[PROBLEM TO WORK ON]: Reproduce the data word for word, starting with the line containing "At what coordinates" and continuing through the line containing "coord(109,508)", and omit the pictures.

[THE DATA]:
[Begin]

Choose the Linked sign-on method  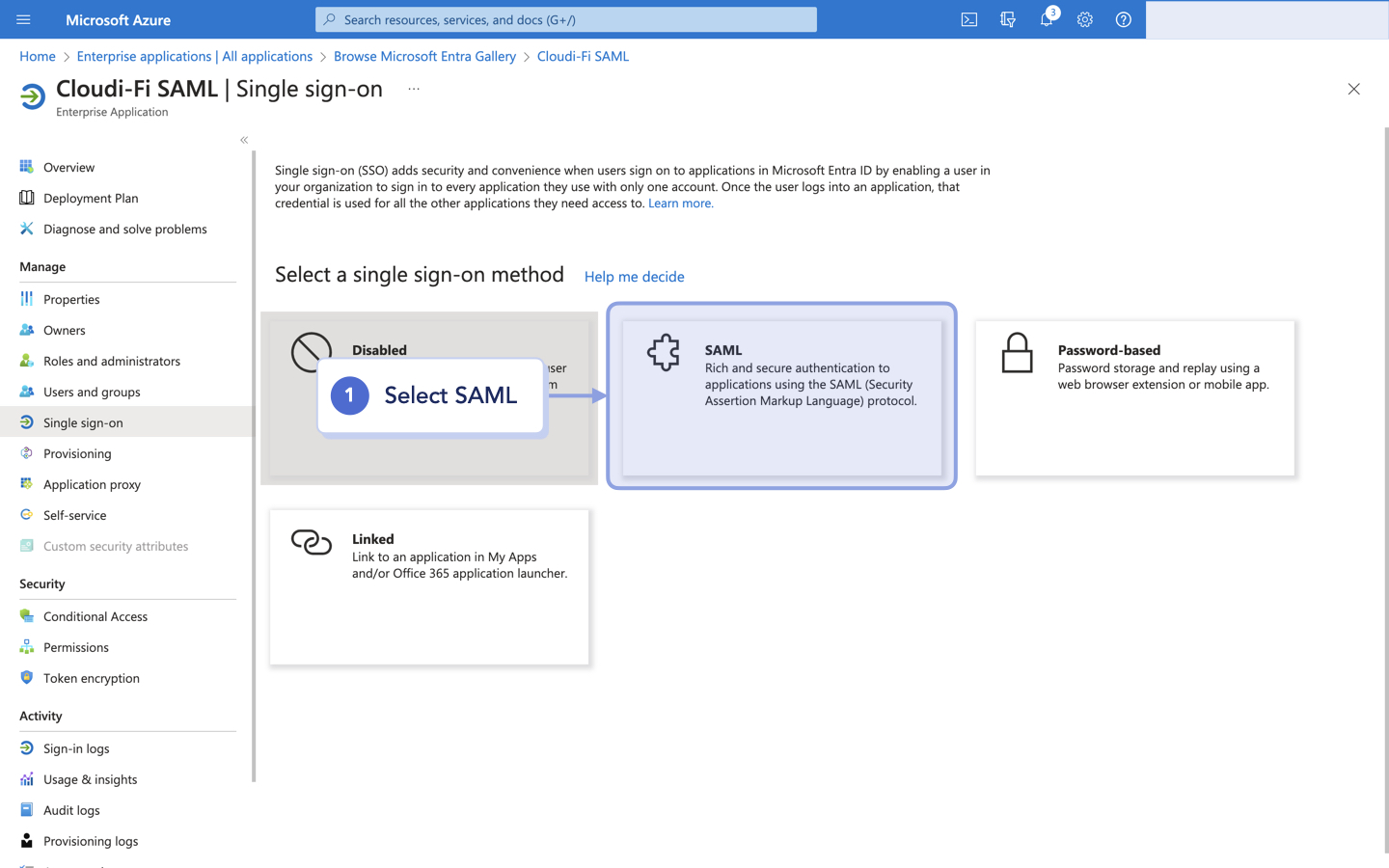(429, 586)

[End]
[Begin]

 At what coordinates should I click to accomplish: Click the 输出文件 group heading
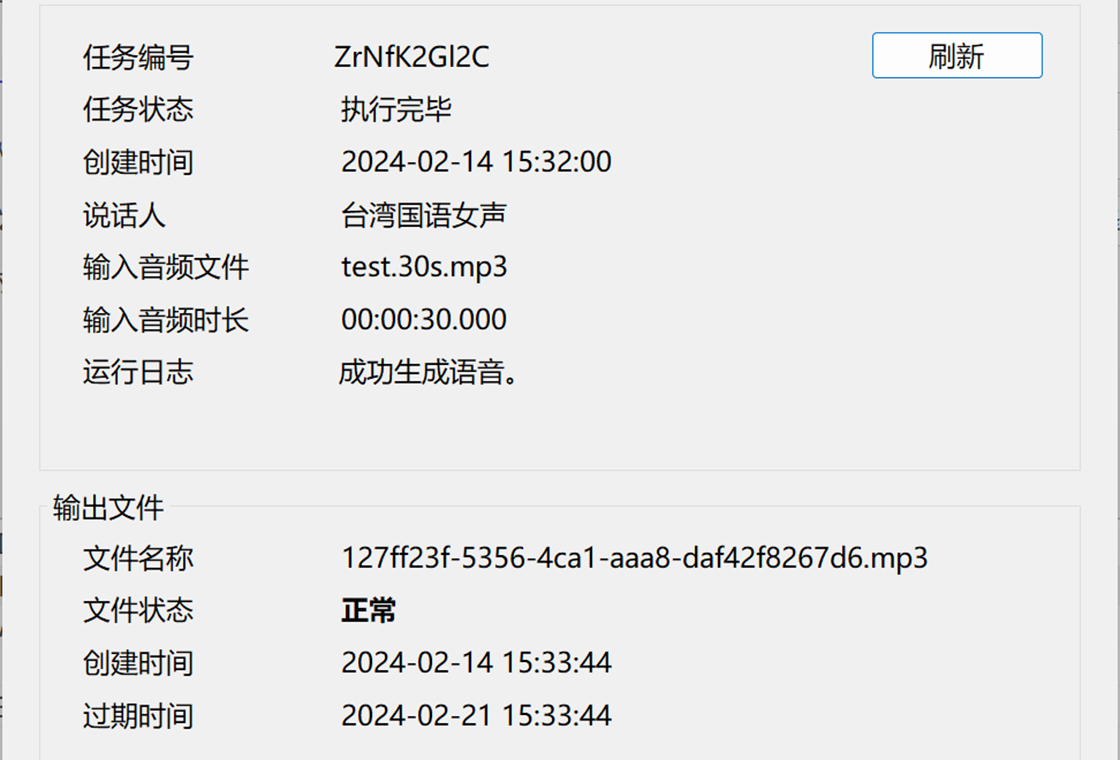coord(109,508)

[End]
[Begin]

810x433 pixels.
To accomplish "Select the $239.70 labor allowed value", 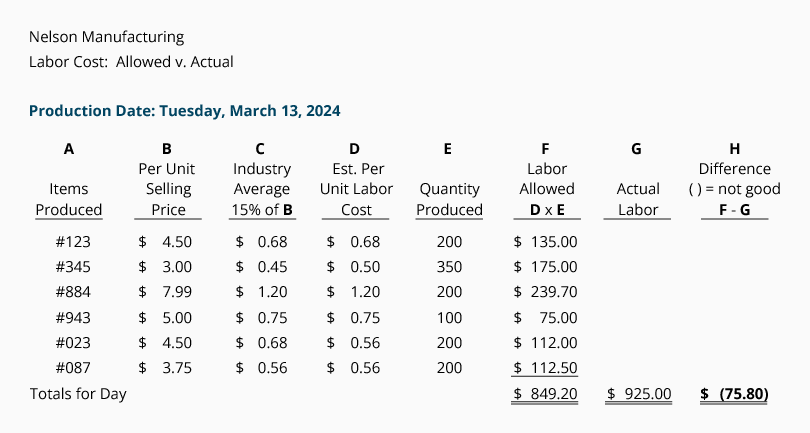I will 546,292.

[End]

[FINISHED EXERCISE]:
 At what coordinates should I click to accomplish: Click the 输出文件 group heading
coord(109,508)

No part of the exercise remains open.